Without a ‘March miracle,’ drought-like conditions will continue in Southern California

Ian Kellam

Ian Kellam of Costa Mesa fires a shot as he and friends play disc golf at a course in Huntington Beach earlier this month. Southern California has seen above-average heat in February so far.

(Ed Crisostomo / Associated Press)

Southern Californians can expect dry conditions and above-average heat this week as a stubborn high-pressure system continues to block the heavily anticipated El Niño rainstorms that weather officials warned of over the winter.

From Monday to Wednesday, coastal temperatures in Los Angeles County will hover in the low- to mid-70s and low- to mid-80s downtown and inland, according to meteorologist David Sweet of the National Weather Service.

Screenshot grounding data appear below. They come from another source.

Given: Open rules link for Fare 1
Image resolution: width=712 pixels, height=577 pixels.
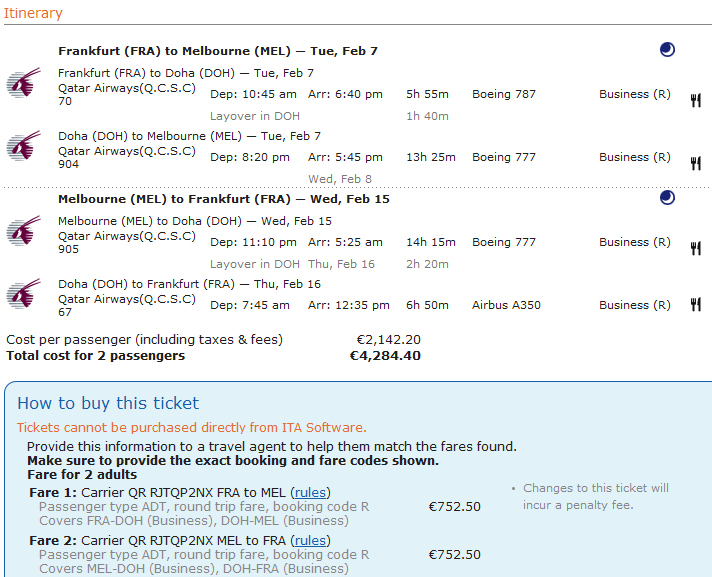Looking at the screenshot, I should (310, 493).
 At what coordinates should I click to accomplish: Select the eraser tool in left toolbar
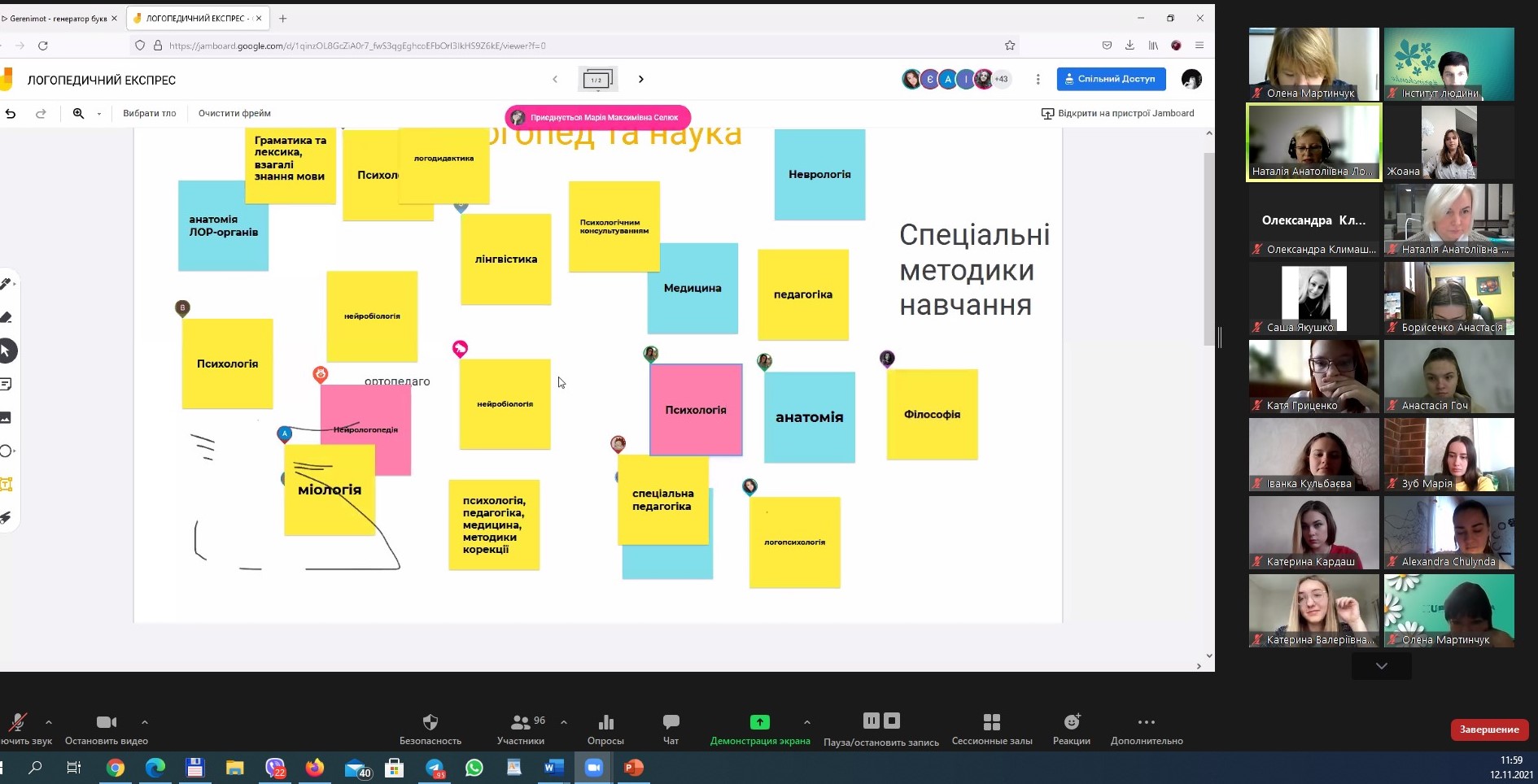[x=6, y=317]
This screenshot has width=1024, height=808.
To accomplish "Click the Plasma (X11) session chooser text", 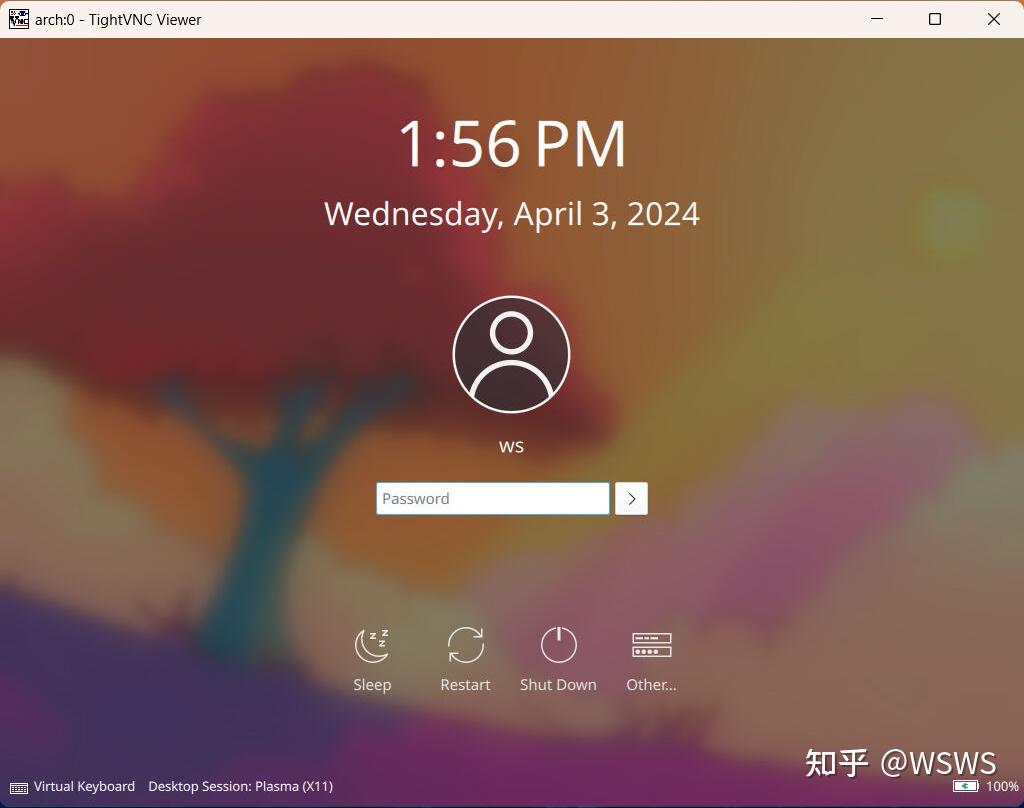I will [x=297, y=787].
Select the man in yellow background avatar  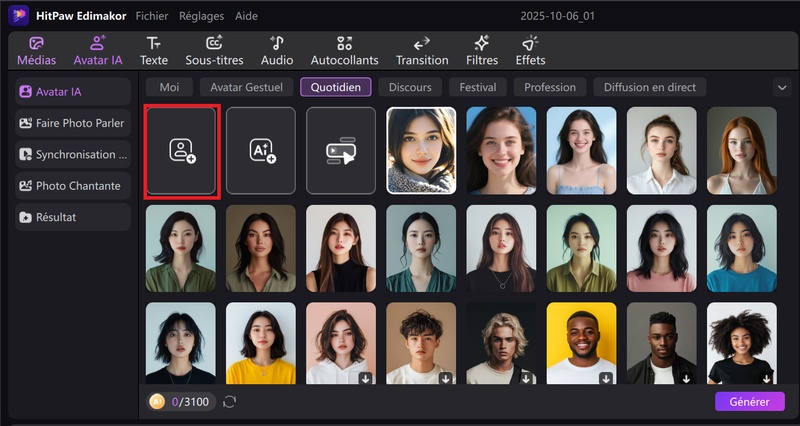581,344
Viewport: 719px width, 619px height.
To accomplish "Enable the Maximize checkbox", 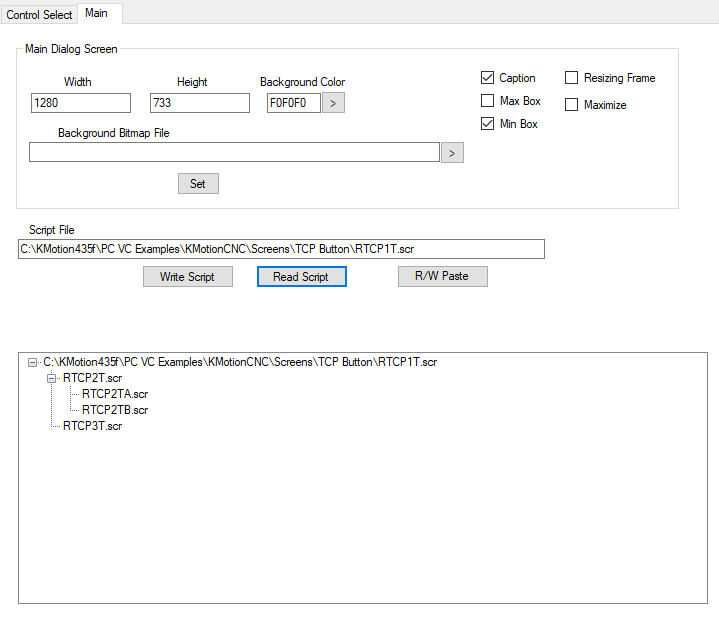I will [x=572, y=105].
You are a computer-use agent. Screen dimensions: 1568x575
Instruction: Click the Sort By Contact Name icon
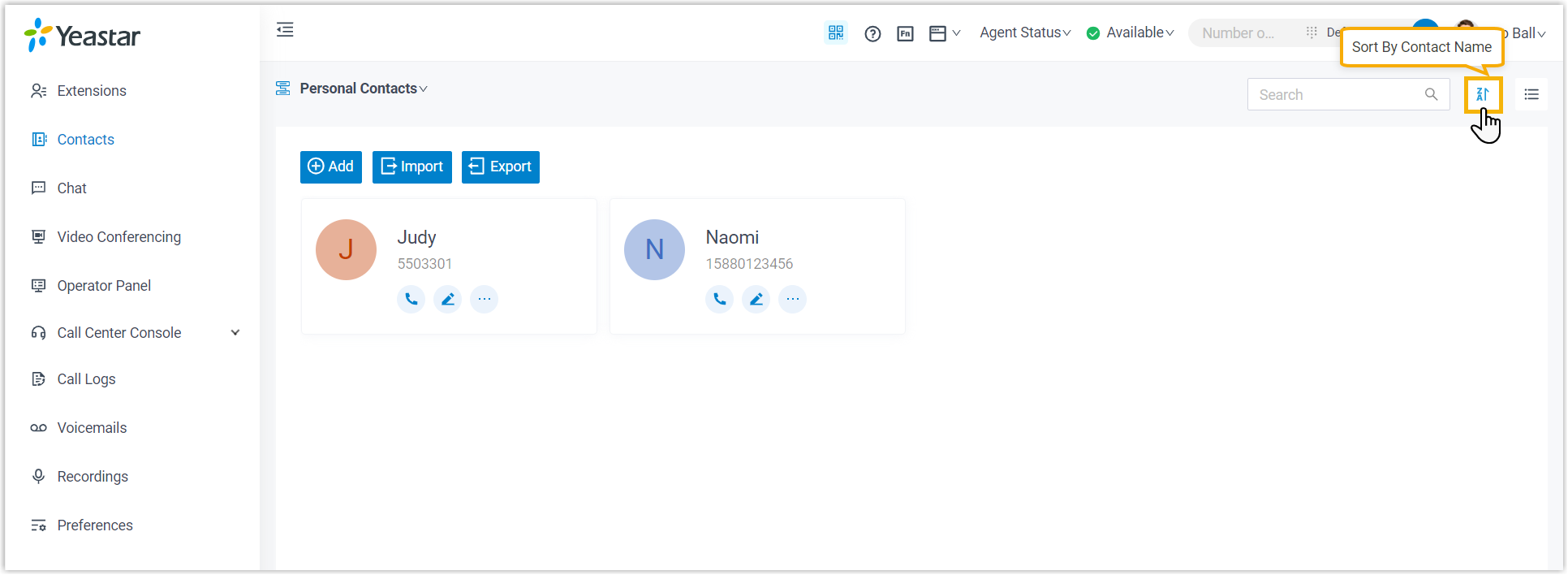[1483, 95]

Though temperatures will cool slightly over the weekend, there is no rain in the forecast for at least the next 10 days, Sweet said.

Though experts predicted that the Pacific warming phenomenon known as El Niño could bring consecutive downpours to Southern California between January and March -- now some say as late as April -- nothing of the sort has occurred since the first week of the year.


That’s because a high-pressure system hovering over the Eureka, Calif., area has deflected most of the moisture and cooler temperatures that would flow south to Los Angeles and beyond, Sweet said. To emphasize his point, Sweet pointed out that downtown L.A. has receive only 4.99 inches of rain since Oct. 1. The historical average by the end of February is 10 inches, he said.

This February has also been more than eight degrees warmer than its historical average, Sweet said.

“The current pattern is like the drought pattern from these last four years,” Sweet said. “If March doesn’t come through, and April and May are typically drier months, we might be out of time by then.”

Southern California needs a “March miracle” to avoid a fifth year of drought-like conditions locally, he said.


But there is a silver lining for Californians, he said. Though the high-pressure system may be blocking storms in Southern California, vital rain and snow is being steered toward the Sierra Nevada, which is seeing its highest snowpack in years.